_PROBLEM DESCRIPTION_.
Output each of the entries below again word for word, keeping every line as it is.

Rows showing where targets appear
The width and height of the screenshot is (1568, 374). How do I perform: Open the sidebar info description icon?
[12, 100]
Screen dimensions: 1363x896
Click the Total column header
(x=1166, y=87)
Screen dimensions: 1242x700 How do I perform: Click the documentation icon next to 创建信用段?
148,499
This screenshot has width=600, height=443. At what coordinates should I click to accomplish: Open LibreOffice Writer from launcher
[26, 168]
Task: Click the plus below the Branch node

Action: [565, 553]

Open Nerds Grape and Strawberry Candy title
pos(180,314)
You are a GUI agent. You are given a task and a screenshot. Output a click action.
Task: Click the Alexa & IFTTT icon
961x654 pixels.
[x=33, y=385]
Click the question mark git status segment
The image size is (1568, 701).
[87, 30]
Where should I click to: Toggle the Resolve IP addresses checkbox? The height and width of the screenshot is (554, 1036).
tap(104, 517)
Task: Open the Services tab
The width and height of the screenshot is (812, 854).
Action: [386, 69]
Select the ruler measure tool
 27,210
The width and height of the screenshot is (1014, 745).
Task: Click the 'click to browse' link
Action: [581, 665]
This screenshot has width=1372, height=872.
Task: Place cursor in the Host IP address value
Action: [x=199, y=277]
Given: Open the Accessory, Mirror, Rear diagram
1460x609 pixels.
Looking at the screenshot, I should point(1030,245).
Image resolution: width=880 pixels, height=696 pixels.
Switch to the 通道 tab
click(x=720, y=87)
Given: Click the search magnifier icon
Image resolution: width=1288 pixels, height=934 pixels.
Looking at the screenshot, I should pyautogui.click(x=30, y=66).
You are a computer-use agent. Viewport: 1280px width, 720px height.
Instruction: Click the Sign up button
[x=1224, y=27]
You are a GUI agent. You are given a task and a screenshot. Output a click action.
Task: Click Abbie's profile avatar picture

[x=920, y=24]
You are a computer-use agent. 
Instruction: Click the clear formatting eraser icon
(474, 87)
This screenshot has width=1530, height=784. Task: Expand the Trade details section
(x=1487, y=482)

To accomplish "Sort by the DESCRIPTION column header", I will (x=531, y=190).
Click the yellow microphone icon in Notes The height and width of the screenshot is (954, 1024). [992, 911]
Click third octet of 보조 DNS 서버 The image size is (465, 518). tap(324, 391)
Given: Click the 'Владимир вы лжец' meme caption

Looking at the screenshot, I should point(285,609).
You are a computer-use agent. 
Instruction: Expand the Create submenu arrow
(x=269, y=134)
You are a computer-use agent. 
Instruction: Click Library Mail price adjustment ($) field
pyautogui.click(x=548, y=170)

_FINAL ANSWER_.
The width and height of the screenshot is (1568, 374). How do I perform: Open the sidebar info description icon?
[12, 100]
Screen dimensions: 1363x896
Click the Total column header
(x=1166, y=87)
Screen dimensions: 1242x700 How do I perform: Click the documentation icon next to 创建信用段?
148,499
This screenshot has width=600, height=443. At what coordinates should I click to accomplish: Open LibreOffice Writer from launcher
[26, 168]
Task: Click the plus below the Branch node

Action: [565, 553]

Open Nerds Grape and Strawberry Candy title
pos(180,314)
You are a GUI agent. You are given a task and a screenshot. Output a click action.
Task: Click the Alexa & IFTTT icon
961x654 pixels.
[x=33, y=385]
Click the question mark git status segment
The image size is (1568, 701).
[87, 30]
Where should I click to: Toggle the Resolve IP addresses checkbox? The height and width of the screenshot is (554, 1036).
tap(104, 517)
Task: Open the Services tab
The width and height of the screenshot is (812, 854).
Action: [386, 69]
Select the ruler measure tool
 27,210
The width and height of the screenshot is (1014, 745).
Task: Click the 'click to browse' link
Action: [581, 665]
This screenshot has width=1372, height=872.
Task: Place cursor in the Host IP address value
Action: [x=199, y=277]
Given: Open the Accessory, Mirror, Rear diagram
1460x609 pixels.
Looking at the screenshot, I should point(1030,245).
Image resolution: width=880 pixels, height=696 pixels.
Switch to the 通道 tab
click(x=720, y=87)
Given: Click the search magnifier icon
Image resolution: width=1288 pixels, height=934 pixels.
Looking at the screenshot, I should pyautogui.click(x=30, y=66).
You are a computer-use agent. Viewport: 1280px width, 720px height.
Instruction: Click the Sign up button
[x=1224, y=27]
You are a GUI agent. You are given a task and a screenshot. Output a click action.
Task: Click Abbie's profile avatar picture

[x=920, y=24]
You are a computer-use agent. 
Instruction: Click the clear formatting eraser icon
(474, 87)
This screenshot has width=1530, height=784. Task: Expand the Trade details section
(x=1487, y=482)

To accomplish "Sort by the DESCRIPTION column header", I will (x=531, y=190).
Click the yellow microphone icon in Notes The height and width of the screenshot is (954, 1024). [992, 911]
Click third octet of 보조 DNS 서버 The image size is (465, 518). tap(324, 391)
Given: Click the 'Владимир вы лжец' meme caption

Looking at the screenshot, I should point(285,609).
You are a computer-use agent. 
Instruction: Expand the Create submenu arrow
(x=269, y=134)
You are a computer-use agent. 
Instruction: Click Library Mail price adjustment ($) field
pyautogui.click(x=548, y=170)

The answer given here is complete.